Data to examine:
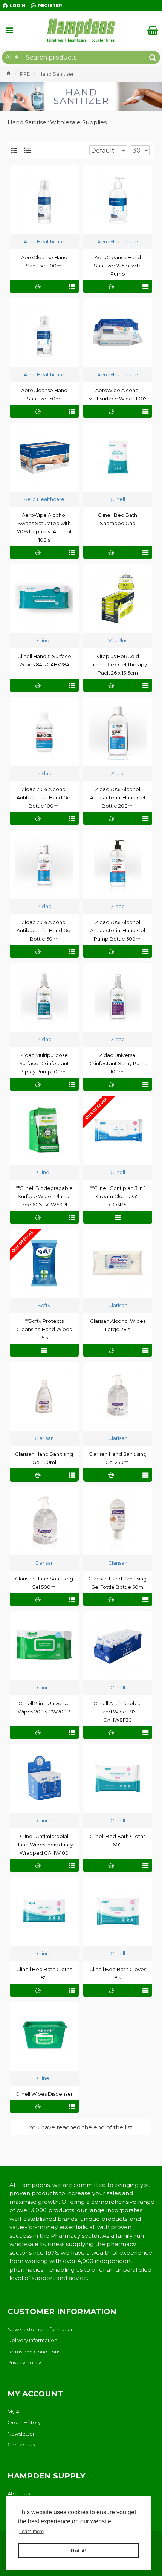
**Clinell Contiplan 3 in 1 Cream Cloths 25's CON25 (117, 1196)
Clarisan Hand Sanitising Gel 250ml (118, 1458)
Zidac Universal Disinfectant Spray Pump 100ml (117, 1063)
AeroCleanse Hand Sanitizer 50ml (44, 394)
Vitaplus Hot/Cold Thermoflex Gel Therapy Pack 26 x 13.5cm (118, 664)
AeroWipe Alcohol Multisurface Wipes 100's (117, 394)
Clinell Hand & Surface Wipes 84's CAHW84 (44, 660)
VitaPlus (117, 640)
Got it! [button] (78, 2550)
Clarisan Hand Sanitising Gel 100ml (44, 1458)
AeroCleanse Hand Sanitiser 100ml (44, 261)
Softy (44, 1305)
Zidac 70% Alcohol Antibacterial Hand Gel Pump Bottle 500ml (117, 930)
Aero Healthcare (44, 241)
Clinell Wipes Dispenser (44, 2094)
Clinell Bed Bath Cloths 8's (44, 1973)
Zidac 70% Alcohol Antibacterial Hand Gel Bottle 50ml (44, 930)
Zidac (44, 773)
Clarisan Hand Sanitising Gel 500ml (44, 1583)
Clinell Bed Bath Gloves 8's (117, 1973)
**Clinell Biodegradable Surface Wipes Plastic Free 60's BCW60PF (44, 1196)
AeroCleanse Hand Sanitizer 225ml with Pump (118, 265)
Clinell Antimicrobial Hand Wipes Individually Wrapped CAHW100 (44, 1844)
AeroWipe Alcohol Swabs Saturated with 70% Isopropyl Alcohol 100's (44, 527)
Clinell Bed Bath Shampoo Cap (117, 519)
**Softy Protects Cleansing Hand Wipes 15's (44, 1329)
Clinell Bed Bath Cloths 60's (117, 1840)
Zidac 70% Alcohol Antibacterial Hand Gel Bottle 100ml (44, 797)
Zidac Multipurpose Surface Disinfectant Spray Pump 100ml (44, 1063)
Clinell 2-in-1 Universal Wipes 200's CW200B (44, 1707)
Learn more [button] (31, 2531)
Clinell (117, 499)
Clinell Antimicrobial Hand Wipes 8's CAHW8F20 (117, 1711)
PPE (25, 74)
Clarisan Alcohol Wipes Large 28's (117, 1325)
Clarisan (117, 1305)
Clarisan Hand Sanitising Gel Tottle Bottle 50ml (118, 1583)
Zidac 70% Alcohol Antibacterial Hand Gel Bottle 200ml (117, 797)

What the task requires: Please set down exactly the lines from the first line of the data above through the line with "Clarisan (117, 1305)", both included, leaving out the pictures.

Completed task:
**Clinell Contiplan 3 in 1 Cream Cloths 25's CON25 (117, 1196)
Clarisan Hand Sanitising Gel 250ml (118, 1458)
Zidac Universal Disinfectant Spray Pump 100ml (117, 1063)
AeroCleanse Hand Sanitizer 50ml (44, 394)
Vitaplus Hot/Cold Thermoflex Gel Therapy Pack 26 x 13.5cm (118, 664)
AeroWipe Alcohol Multisurface Wipes 100's (117, 394)
Clinell Hand & Surface Wipes 84's CAHW84 (44, 660)
VitaPlus (117, 640)
Got it! [button] (78, 2550)
Clarisan Hand Sanitising Gel 100ml (44, 1458)
AeroCleanse Hand Sanitiser 100ml (44, 261)
Softy (44, 1305)
Zidac 70% Alcohol Antibacterial Hand Gel Pump Bottle 500ml (117, 930)
Aero Healthcare (44, 241)
Clinell Wipes Dispenser (44, 2094)
Clinell Bed Bath Cloths 8's (44, 1973)
Zidac 70% Alcohol Antibacterial Hand Gel Bottle 50ml (44, 930)
Zidac (44, 773)
Clarisan Hand Sanitising Gel 500ml (44, 1583)
Clinell Bed Bath Gloves 8's (117, 1973)
**Clinell Biodegradable Surface Wipes Plastic Free 60's BCW60PF (44, 1196)
AeroCleanse Hand Sanitizer 225ml with Pump (118, 265)
Clinell Antimicrobial Hand Wipes Individually Wrapped CAHW100 (44, 1844)
AeroWipe Alcohol Swabs Saturated with 70% Isopropyl Alcohol 100's (44, 527)
Clinell Bed Bath Shampoo Cap (117, 519)
**Softy Protects Cleansing Hand Wipes 15's (44, 1329)
Clinell Bed Bath Cloths 60's (117, 1840)
Zidac 70% Alcohol Antibacterial Hand Gel Bottle 100ml (44, 797)
Zidac Multipurpose Surface Disinfectant Spray Pump 100ml (44, 1063)
Clinell 2-in-1 Universal Wipes 200's CW200B (44, 1707)
Learn more [button] (31, 2531)
Clinell (117, 499)
Clinell Antimicrobial Hand Wipes 8's CAHW8F20 (117, 1711)
PPE (25, 74)
Clarisan Alcohol Wipes Large 28's (117, 1325)
Clarisan (117, 1305)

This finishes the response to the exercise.